- **WHAT IS NEEDED**:
Each entry is to be given again word for word; images are dropped.

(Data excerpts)
★ ★ ★

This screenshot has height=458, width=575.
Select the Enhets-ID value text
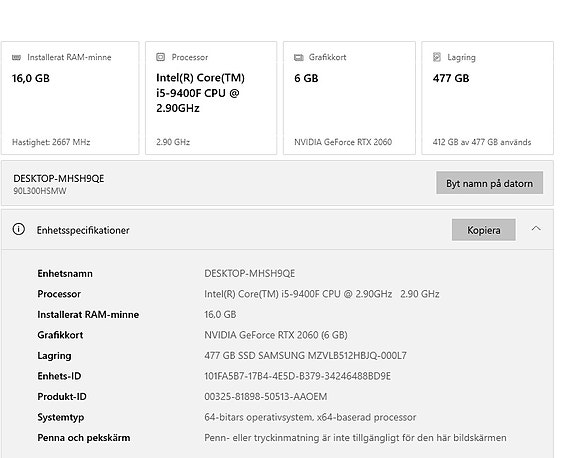[297, 376]
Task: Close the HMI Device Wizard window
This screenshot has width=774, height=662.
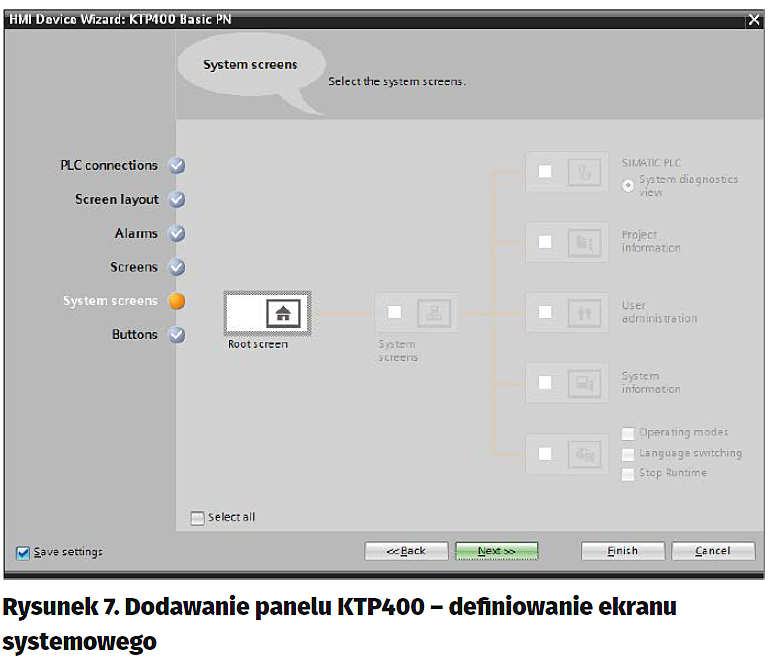Action: click(754, 19)
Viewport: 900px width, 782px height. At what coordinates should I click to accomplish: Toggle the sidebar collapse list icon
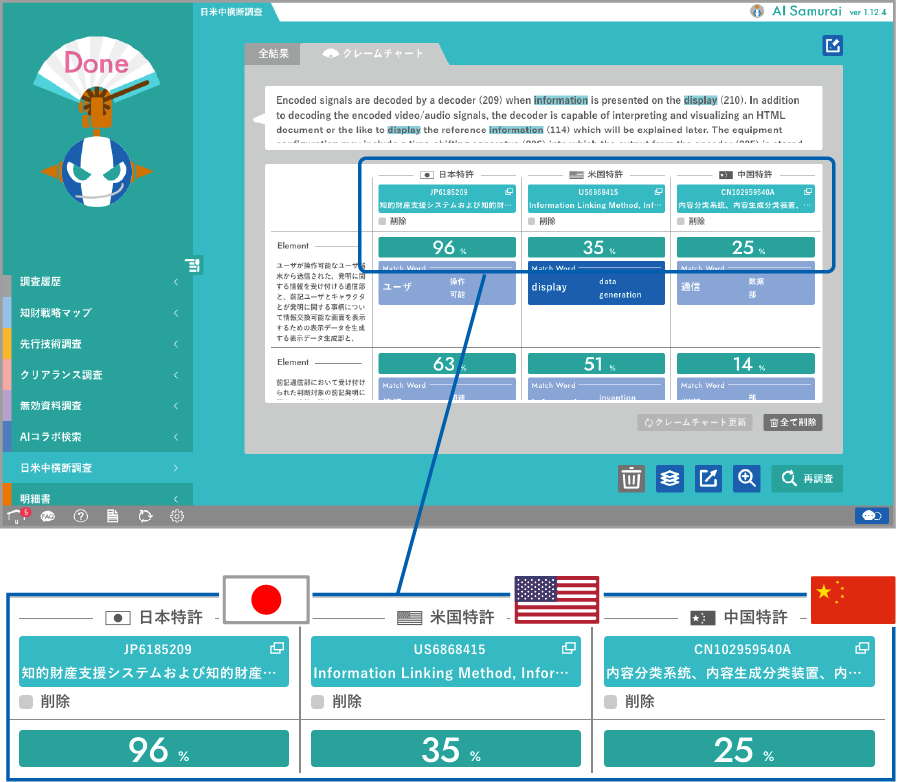193,264
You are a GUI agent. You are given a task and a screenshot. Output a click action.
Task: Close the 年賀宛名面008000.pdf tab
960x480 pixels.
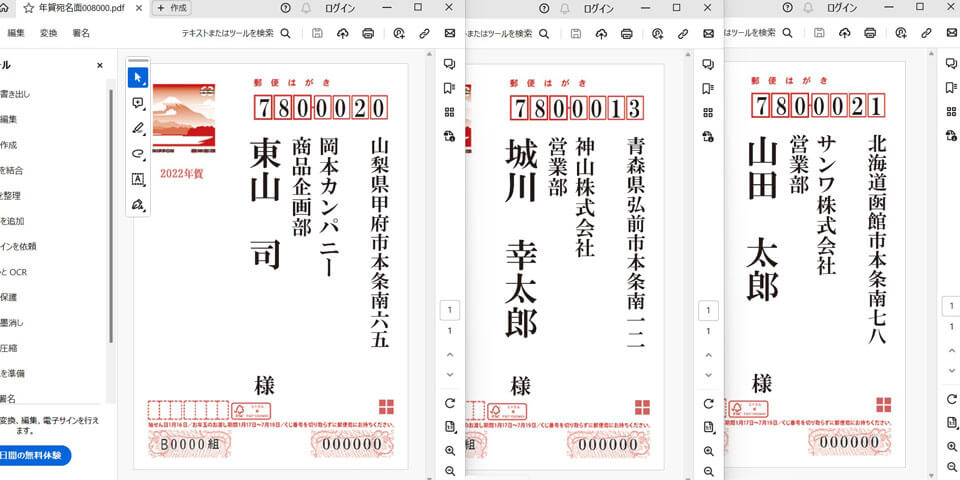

★ ★ ★

- **ANSWER SPACE**:
This screenshot has height=458, width=575.
Select the Enhets-ID value text
[297, 376]
Task: Close the HMI Device Wizard window
This screenshot has width=774, height=662.
Action: click(754, 19)
Viewport: 900px width, 782px height. At what coordinates should I click to accomplish: Toggle the sidebar collapse list icon
193,264
You are a GUI agent. You are given a task and a screenshot. Output a click action.
Task: Close the 年賀宛名面008000.pdf tab
960x480 pixels.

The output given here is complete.